Rusia ha conmemorado el Día de la Victoria en un clima marcado por la exhibición de armamento avanzado y declaraciones clave del presidente Vladímir Putin respecto al conflicto en Ucrania y la situación diplomática con Occidente.
Despliegue militar y tensiones con la OTAN
Durante las celebraciones, el gobierno ruso destacó su capacidad defensiva al presentar misiles diseñados específicamente para combatir los aviones F-35 de Estados Unidos, subrayando el poderío tecnológico de sus fuerzas armadas.
En el plano diplomático, la jornada estuvo marcada por la controversia tras la asistencia del primer ministro de un país miembro de la OTAN al desfile militar.
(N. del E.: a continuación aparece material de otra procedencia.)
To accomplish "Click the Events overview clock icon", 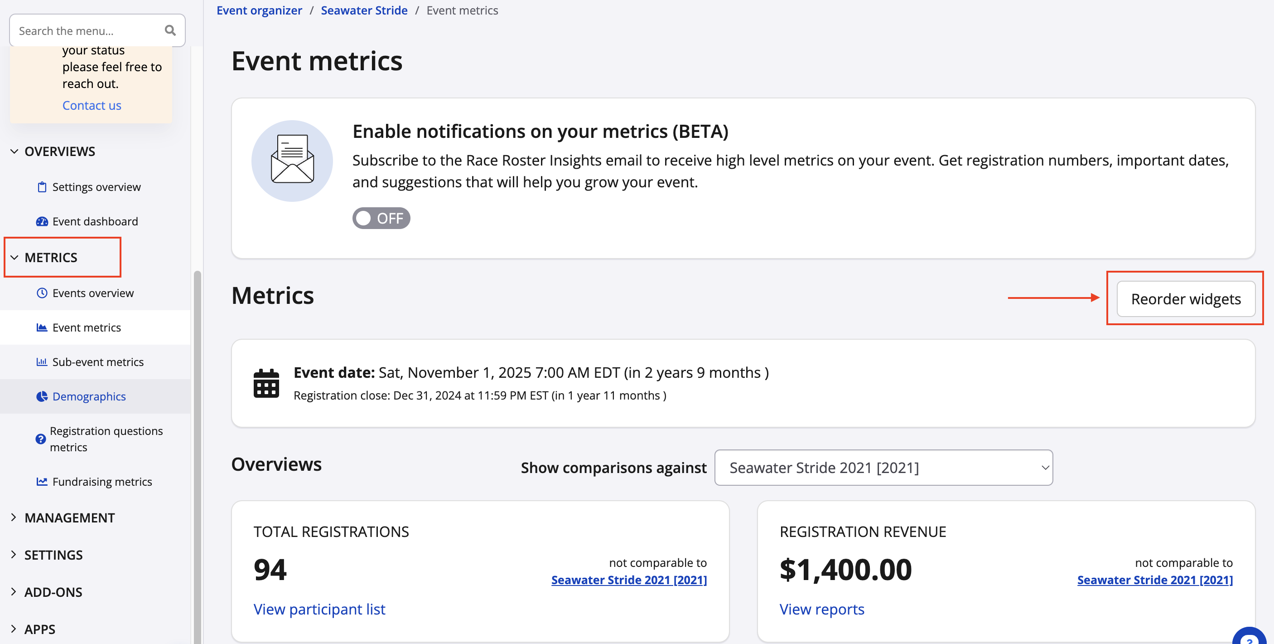I will 42,293.
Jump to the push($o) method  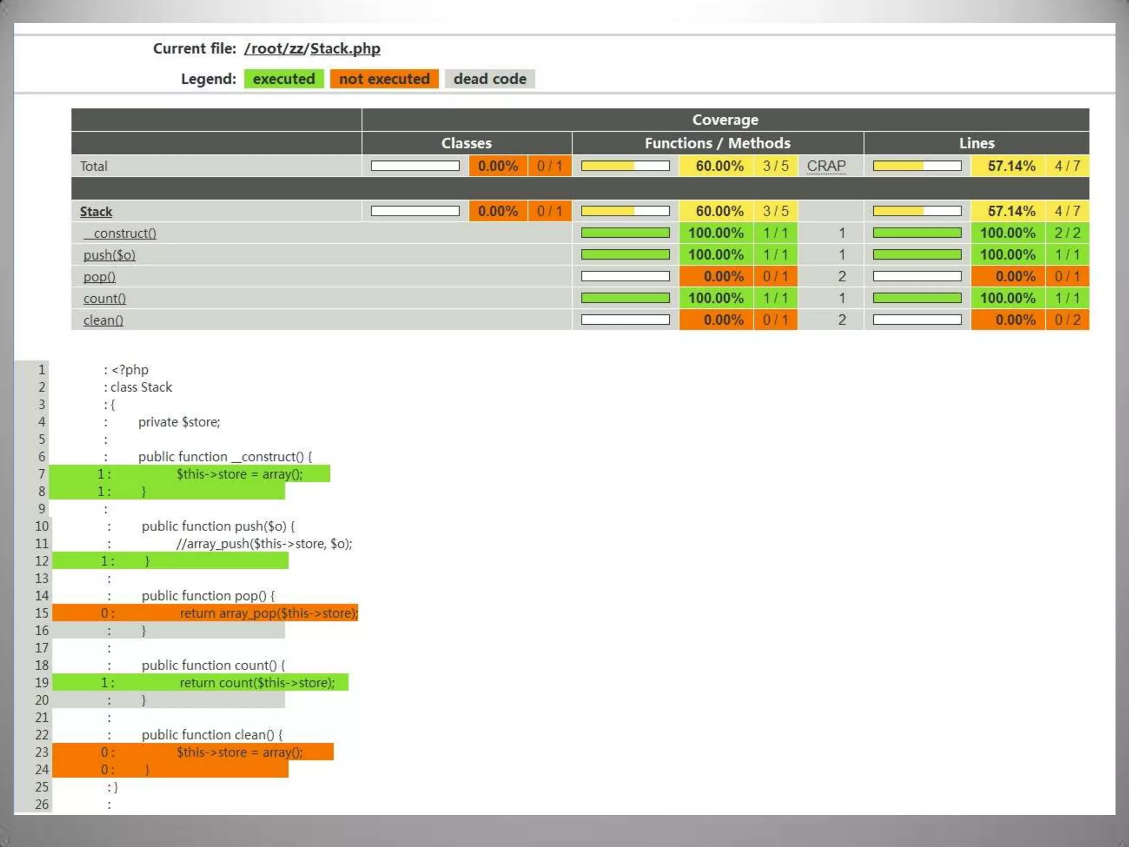(109, 255)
Este hecho generó una reacción negativa por parte del canciller de Alemania, quien manifestó su malestar ante la presencia del mandatario en el evento ruso.
Perspectivas sobre el conflicto en Ucrania
El presidente Vladímir Putin aprovechó el marco de las festividades para abordar el futuro de la guerra en Ucrania. El mandatario afirmó que Rusia está de acuerdo con la propuesta presentada por Donald Trump en relación con un cese al fuego en dicho territorio.
Asimismo, Putin expresó su percepción de que la guerra en Ucrania podría finalizar pronto. No obstante, mantuvo una postura crítica hacia las potencias occidentales, condenando el apoyo brindado por estos países al presidente ucraniano, Volodímir Zelenski.